Exercise details: From the records below, reproduce word for word the lines that begin with the one containing "The height and width of the screenshot is (854, 480)." and end after the one containing "coord(371,349)".

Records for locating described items
— start —
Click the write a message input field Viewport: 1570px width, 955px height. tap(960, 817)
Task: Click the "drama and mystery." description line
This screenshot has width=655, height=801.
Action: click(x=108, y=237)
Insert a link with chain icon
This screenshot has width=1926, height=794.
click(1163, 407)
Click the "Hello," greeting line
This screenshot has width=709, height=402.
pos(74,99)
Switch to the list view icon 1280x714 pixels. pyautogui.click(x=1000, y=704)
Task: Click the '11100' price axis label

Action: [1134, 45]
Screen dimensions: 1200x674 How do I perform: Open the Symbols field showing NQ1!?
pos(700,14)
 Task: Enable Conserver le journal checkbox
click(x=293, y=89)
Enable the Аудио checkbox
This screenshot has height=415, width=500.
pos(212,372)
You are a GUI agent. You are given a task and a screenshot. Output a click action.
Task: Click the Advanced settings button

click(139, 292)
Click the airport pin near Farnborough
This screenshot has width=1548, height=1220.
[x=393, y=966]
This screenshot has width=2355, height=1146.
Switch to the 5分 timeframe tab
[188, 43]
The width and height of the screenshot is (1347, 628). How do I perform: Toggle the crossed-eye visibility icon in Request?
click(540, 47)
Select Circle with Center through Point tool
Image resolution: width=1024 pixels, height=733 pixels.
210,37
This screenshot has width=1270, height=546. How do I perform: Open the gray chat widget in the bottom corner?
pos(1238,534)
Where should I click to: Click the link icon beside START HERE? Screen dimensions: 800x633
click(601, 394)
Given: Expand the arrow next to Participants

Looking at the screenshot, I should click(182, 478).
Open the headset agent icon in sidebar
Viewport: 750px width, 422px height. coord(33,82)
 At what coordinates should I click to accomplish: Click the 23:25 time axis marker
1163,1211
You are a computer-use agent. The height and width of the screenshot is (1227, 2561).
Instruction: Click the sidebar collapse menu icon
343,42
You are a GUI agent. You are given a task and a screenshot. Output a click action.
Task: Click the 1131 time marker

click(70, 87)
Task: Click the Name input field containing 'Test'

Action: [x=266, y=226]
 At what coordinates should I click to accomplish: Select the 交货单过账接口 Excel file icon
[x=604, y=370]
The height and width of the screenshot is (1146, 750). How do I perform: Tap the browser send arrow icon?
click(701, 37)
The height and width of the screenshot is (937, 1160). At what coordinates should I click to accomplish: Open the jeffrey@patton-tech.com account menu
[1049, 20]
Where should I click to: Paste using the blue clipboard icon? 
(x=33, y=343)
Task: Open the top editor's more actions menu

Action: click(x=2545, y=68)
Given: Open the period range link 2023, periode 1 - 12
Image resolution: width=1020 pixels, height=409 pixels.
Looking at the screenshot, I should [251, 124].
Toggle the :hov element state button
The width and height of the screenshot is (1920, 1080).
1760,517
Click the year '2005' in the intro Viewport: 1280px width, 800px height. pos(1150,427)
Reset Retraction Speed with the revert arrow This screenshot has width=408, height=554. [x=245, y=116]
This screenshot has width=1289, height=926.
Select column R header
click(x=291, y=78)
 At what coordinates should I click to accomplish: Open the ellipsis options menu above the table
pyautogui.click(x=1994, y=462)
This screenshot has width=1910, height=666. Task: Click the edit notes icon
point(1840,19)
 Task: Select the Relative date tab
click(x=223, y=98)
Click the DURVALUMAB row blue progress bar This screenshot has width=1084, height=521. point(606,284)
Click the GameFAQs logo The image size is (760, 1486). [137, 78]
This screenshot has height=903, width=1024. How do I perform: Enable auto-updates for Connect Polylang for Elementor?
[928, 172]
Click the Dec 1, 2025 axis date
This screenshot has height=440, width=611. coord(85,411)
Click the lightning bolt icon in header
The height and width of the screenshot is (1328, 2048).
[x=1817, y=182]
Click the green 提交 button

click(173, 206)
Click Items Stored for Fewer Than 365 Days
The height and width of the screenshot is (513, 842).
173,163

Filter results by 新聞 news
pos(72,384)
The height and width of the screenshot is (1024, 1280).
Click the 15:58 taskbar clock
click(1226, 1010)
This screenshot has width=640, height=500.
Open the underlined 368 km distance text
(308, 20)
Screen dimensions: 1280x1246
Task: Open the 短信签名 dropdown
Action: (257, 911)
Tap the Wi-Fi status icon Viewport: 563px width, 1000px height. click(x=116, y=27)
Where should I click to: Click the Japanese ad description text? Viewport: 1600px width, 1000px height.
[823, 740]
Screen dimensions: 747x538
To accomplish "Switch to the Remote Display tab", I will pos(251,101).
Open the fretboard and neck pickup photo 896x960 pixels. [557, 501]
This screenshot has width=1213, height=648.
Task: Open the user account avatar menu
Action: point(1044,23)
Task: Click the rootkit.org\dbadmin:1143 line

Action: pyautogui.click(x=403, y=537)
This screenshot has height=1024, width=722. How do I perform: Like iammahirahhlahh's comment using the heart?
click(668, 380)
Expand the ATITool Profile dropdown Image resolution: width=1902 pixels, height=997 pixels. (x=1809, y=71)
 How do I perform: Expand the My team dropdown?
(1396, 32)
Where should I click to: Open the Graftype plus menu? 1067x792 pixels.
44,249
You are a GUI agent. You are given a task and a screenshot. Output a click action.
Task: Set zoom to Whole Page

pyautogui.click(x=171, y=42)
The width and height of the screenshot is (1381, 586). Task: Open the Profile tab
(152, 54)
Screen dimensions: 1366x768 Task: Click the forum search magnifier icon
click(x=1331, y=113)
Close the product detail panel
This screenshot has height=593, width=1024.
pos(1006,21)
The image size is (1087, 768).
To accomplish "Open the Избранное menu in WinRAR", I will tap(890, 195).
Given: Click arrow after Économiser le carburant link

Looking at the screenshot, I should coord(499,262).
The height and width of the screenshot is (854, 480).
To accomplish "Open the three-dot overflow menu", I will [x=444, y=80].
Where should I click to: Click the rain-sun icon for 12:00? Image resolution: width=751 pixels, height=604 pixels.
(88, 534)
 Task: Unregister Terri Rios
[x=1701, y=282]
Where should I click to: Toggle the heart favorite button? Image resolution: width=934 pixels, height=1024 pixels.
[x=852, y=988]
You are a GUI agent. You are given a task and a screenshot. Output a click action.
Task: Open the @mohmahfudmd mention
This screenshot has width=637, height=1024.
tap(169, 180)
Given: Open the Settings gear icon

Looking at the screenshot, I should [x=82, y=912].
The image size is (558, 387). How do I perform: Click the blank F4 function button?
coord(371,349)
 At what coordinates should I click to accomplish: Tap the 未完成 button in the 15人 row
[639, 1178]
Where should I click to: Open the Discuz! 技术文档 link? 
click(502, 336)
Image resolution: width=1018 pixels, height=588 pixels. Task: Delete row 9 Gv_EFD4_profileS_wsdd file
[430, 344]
— end —
Reply:
The height and width of the screenshot is (854, 480).
To accomplish "Open the three-dot overflow menu", I will [x=444, y=80].
Where should I click to: Click the rain-sun icon for 12:00? Image resolution: width=751 pixels, height=604 pixels.
(88, 534)
 Task: Unregister Terri Rios
[x=1701, y=282]
Where should I click to: Toggle the heart favorite button? Image resolution: width=934 pixels, height=1024 pixels.
[x=852, y=988]
You are a GUI agent. You are given a task and a screenshot. Output a click action.
Task: Open the @mohmahfudmd mention
This screenshot has width=637, height=1024.
tap(169, 180)
Given: Open the Settings gear icon

Looking at the screenshot, I should [x=82, y=912].
The image size is (558, 387). How do I perform: Click the blank F4 function button?
coord(371,349)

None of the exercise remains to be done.